International companies are most commonly established in the canton of Zug. This is not only due to the advantageous taxation (as in the example above), but also to the willingness and openness of the canton and its authorities to international business. Also, the canton of Zug actively promotes and encourages crypto-asset activity (up to the possibility to pay in some cryptocurrencies!)
Companies are also often established in the cantons of Lucerne, Schwyz and of course Zurich!
There is a perception that the withdrawal of profits from a Swiss company is subject to high taxation. Is this true? And is there any way to reduce the tax burden associated with the payment of dividends to the shareholder?
This is true, but only if the shareholder resides in a state with which Switzerland does not have a double taxation treaty. In this case, the withholding tax rate is 35%. In all other cases, most of them, the withholding tax rate is determined by the applicable tax treaty.
For example, in the case of a Russian tax resident shareholder – when dividends are paid from a Swiss company to an individual resident in Switzerland, tax will be withheld at the rate of 15%. The tax withheld will be accounted for by the recipient of income against the tax on the dividend received in Russia, so there is no additional taxation in Russia on the income received in the form of a dividend from a Swiss company.
What is tax ruling and when it is necessary to check the necessity of its application and the consequences of not using it or, on the contrary, the benefits it brings.
Tax ruling is an agreement with the tax authority about the tax consequences of certain transactions, the applicable prices in transactions with related parties or generally the taxation of certain new business activities. Tax ruling is a very convenient tax planning tool and a sign of the flexibility of the tax administration in Switzerland. It is recommended in every case where there is uncertainty about the tax consequences of certain activities or transactions and it is an excellent way to eliminate this uncertainty.
How is the exchange between Russia, Ukraine and Switzerland going so far.
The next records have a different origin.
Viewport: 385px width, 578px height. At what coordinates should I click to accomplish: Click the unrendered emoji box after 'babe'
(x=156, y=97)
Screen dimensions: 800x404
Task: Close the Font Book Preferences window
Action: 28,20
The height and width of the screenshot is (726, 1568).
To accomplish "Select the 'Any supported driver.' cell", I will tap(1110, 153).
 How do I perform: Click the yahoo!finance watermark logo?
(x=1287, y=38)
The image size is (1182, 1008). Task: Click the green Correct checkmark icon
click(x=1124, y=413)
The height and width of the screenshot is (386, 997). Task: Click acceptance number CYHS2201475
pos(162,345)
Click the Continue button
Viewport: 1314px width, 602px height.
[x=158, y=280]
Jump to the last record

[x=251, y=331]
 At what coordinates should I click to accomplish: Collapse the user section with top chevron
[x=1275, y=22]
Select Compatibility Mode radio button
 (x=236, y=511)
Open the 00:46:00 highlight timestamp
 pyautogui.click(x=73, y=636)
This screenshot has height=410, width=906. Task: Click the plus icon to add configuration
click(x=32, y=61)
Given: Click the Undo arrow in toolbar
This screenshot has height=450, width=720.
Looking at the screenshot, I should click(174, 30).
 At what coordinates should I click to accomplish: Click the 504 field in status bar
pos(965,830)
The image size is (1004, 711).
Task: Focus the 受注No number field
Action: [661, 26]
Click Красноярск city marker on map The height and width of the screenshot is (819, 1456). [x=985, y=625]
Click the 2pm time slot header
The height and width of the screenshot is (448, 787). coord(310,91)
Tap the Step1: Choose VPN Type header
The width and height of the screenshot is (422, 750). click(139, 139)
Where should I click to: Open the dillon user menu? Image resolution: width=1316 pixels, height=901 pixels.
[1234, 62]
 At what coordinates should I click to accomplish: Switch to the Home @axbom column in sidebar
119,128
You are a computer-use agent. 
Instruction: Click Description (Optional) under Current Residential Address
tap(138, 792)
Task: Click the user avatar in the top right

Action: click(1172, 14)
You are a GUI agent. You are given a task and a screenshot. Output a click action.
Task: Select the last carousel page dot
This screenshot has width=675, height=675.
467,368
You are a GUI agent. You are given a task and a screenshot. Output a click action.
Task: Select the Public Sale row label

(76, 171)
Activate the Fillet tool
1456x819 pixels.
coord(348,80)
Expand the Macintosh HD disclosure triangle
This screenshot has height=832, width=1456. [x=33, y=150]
How smoothly or if there are known bottlenecks – where to anticipate them and what to do in advance to pass successfully?
The confidentiality of doing business that Switzerland maintains does not mean data secrecy or the usual “bank secrecy” regarding tax information. On the contrary, Switzerland is a full-fledged participant in international tax cooperation which means that Switzerland is not on tax havens’ blacklists, lists of non-cooperative jurisdictions and is not subject to any restrictions on doing business with any country in the world.
The exchange of tax information takes place on request, spontaneously or through the automatic exchange of information. With Russia, Switzerland has been implementing the automatic exchange of information since 2018. No agreement has yet been reached with Ukraine on an automatic exchange of information, but it is expected as soon as Ukraine finally joins the international exchange system. Under this exchange, information on any financial accounts owned or controlled by a foreign beneficiary is to be transferred and becomes available for analysis by the tax authorities of the receiving party.
Thus, beneficiaries of financial accounts in Switzerland need to be aware that information on such an account as well as the income on the account will be available to the tax authorities in their country of tax residence. It is important to ensure that the data obtained in the exchange corresponds to the data provided by the taxpayer himself during the declaration campaign. Swiss law provides for the possibility for the client to verify the accuracy of the information to be exchanged and to correct the data if it is not correct. This is a very practical feature and I recommend always using it.
In conclusion, I would like to say that Switzerland is a great jurisdiction to do business in. But, as in any other jurisdiction, it is important to be thoughtful about the planning of the company and its incorporation and to get expert advice on all aspects of Swiss corporate and tax law of interest to future shareholders before the actual incorporation of the legal entity takes place.